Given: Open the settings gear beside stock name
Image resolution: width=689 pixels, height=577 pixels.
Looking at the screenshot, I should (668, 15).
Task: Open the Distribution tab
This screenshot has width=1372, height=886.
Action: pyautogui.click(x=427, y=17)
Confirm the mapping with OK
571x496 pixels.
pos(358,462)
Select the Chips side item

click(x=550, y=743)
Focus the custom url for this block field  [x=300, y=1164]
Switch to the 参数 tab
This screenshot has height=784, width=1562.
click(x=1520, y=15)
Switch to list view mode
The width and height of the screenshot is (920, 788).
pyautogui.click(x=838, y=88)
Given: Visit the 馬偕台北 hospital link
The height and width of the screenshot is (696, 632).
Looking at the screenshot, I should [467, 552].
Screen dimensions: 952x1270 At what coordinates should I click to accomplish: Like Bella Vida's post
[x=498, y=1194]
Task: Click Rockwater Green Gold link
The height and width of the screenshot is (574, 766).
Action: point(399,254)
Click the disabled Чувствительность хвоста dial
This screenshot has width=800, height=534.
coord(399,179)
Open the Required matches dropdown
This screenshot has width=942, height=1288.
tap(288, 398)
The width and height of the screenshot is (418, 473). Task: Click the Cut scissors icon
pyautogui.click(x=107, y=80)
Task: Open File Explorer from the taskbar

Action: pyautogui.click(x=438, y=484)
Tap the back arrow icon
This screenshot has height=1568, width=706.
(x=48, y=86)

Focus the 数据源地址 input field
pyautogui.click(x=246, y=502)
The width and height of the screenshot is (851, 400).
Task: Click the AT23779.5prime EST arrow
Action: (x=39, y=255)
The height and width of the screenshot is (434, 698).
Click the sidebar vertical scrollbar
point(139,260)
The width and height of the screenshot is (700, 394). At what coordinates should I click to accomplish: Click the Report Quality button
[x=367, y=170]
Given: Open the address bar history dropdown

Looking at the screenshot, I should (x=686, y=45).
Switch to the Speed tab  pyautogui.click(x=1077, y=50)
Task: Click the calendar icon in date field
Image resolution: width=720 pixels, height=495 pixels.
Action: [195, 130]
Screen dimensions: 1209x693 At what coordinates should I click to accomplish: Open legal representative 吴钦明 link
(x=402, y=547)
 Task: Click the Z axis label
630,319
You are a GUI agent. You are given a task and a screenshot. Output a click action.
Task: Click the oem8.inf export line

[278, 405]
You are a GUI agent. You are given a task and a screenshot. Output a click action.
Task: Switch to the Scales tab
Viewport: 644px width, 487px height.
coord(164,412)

○ ○ ○ ○

* Try it
In the entries, find the line containing "Focus the 数据源地址 input field" and output it and all remaining lines exactly.

* Exercise solution
Focus the 数据源地址 input field
pyautogui.click(x=246, y=502)
The width and height of the screenshot is (851, 400).
Task: Click the AT23779.5prime EST arrow
Action: (x=39, y=255)
The height and width of the screenshot is (434, 698).
Click the sidebar vertical scrollbar
point(139,260)
The width and height of the screenshot is (700, 394). At what coordinates should I click to accomplish: Click the Report Quality button
[x=367, y=170]
Given: Open the address bar history dropdown

Looking at the screenshot, I should (x=686, y=45).
Switch to the Speed tab  pyautogui.click(x=1077, y=50)
Task: Click the calendar icon in date field
Image resolution: width=720 pixels, height=495 pixels.
Action: [195, 130]
Screen dimensions: 1209x693 At what coordinates should I click to accomplish: Open legal representative 吴钦明 link
(x=402, y=547)
 Task: Click the Z axis label
630,319
You are a GUI agent. You are given a task and a screenshot. Output a click action.
Task: Click the oem8.inf export line

[278, 405]
You are a GUI agent. You are given a task and a screenshot. Output a click action.
Task: Switch to the Scales tab
Viewport: 644px width, 487px height.
coord(164,412)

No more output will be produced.